Argentina locally uses a flat numbering plan, similar to that of the USA.
- Area code + Subscriber Number
This means that Mobile numbers and Fixed line numbers are mixed into the national area code ranges, unlike other countries where a mobile number can be identified by the first prefix as a mobile area code, such as 7 in the UK and 8/9 in Singapore.
However, this does not pose a problem for those dialling within Argentina as the national dial plan caters for a simpler dial plan. The difficulties arise for those calling from overseas or using the E164 dialling method.
For dialling any Argentine telephone number that is a mobile number from overseas or using e.164 format you are required to add the prefix of 9.
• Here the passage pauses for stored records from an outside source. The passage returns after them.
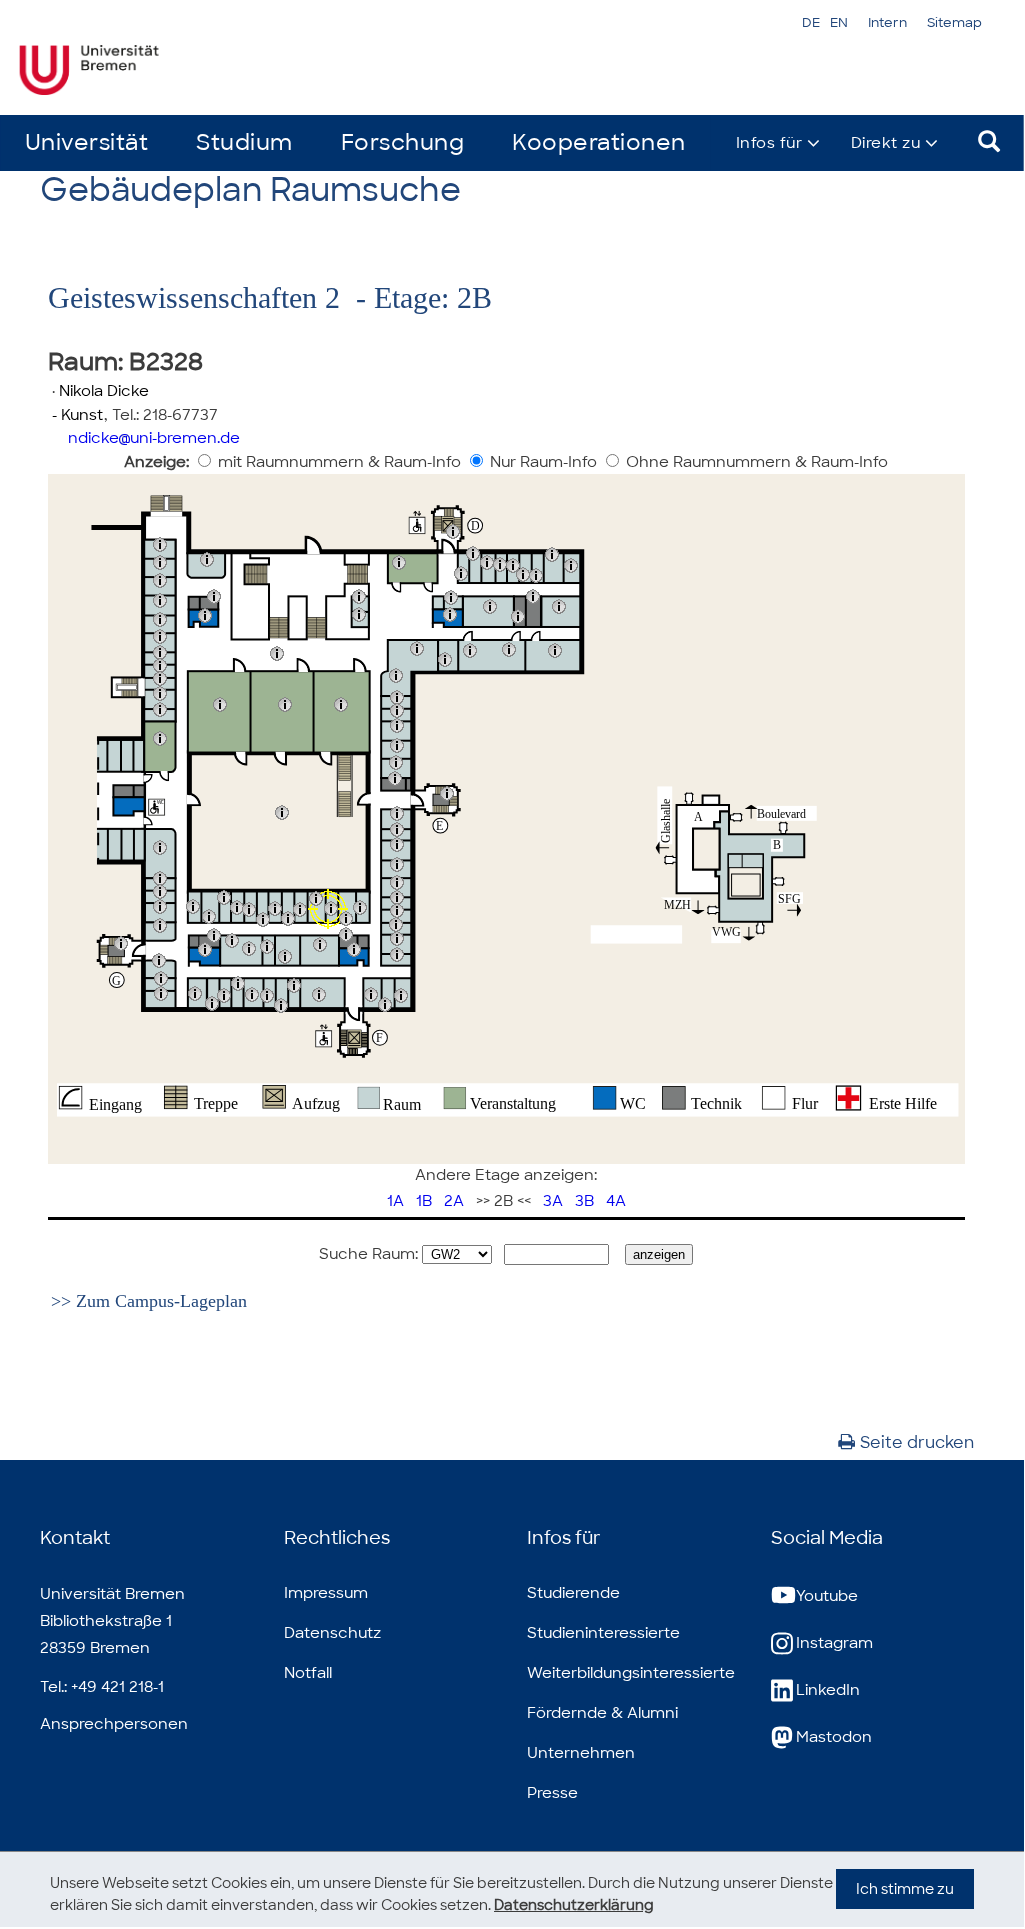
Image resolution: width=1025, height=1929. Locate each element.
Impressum (326, 1593)
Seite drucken (917, 1442)
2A (454, 1201)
- Country Code (54) + “9” + Area code + Subscriber Number
Here the question arises, well how do we know which is a mobile number and which is a fixed line if the numbering plan is flat?
Toku can advise of 3 methods to this.
1) Trial and Error
You would dial the number and if this does not connect you would dial with the prefix of 9.
2) Prefix “15”
The second is in some cases the number may have the digits “15” after the area code and before the subscriber number. This typically indicates it is a mobile number.
This is a difficult method and does not occur all the time as it requires understanding the area code of the subscriber but can be fruitful if quickly looking at a number.
If the number has a “15” after the area code, then you will need to remove this from the number whilst adding the prefix 9 to dial the number from overseas.
Why is there a “15” in between the area code and the subscriber number?
Where countries deploy flat numbering plans, such as the USA, for those that own a mobile number they would typically pay for their incoming calls. This is due to the cost of the call to a mobile being higher than that of calling a fixed line call. Within Argentina the prefix of “15” is used in front of the subscriber number to permit the calling party to pay for the call. This is now a legacy network configuration within Argentina when typically, the subscriber of the mobile number was on an old rental plan that limited the amount of incoming call credit.
3) National Numbering Allocation Tables
The most recommended and complete method is to use source data from the local regulatory body.
Here you can search/filter the excel file for the relevant area code (“INDICATIVO”) and subscriber range (“BLOQUE”). The row will then indicate which operator it is allocated to and most importantly for what type of services the number allocation is designed for.
To identify Mobile numbers the “SERVICIO” column should have one of the following:
- PCS: Personal Communication Services
- SRMC: Cellular Mobile Radiocommunication Services
- SCMA: Advanced Mobile Communications Services
For those that have access to data manipulation techniques the information can be quickly referenced and tagged within their systems without any human intervention.